> [Dataset]
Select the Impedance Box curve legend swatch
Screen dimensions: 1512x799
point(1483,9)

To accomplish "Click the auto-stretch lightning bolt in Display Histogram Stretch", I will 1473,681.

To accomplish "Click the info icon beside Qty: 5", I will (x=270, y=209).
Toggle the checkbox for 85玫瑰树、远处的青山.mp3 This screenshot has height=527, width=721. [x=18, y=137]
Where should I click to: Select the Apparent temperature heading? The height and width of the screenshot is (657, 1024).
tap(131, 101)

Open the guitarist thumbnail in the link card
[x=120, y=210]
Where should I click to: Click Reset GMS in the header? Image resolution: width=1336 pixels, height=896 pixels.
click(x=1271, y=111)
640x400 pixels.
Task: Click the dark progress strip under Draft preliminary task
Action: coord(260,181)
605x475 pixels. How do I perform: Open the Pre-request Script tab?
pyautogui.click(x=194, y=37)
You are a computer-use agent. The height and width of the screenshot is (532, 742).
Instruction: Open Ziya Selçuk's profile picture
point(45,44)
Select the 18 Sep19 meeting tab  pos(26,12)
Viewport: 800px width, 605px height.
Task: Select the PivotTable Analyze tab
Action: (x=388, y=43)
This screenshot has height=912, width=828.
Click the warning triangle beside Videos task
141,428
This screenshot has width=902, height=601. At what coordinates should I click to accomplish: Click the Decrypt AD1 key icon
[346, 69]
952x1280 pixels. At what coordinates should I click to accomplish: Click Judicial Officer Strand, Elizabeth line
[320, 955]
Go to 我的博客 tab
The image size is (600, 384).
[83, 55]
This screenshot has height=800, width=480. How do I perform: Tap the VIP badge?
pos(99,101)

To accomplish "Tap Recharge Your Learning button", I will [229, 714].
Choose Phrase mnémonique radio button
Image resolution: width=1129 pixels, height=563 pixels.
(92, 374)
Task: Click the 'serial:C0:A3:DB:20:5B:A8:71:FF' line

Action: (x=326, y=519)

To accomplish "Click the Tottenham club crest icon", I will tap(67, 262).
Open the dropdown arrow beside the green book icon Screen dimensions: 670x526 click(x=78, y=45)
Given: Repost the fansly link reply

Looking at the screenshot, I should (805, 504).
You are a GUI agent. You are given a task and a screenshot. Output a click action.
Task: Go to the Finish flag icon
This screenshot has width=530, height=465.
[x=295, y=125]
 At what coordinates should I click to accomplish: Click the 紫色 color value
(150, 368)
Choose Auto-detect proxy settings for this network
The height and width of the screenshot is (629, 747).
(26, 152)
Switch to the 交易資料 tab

> [Work instructions] The expected answer is a copy of each line in the records that holds the word "agent".

> [Answer space]
You are a computer-use agent. The height and width of the screenshot is (532, 742).
You are a GUI agent. You are given a task and a screenshot. Output a click action.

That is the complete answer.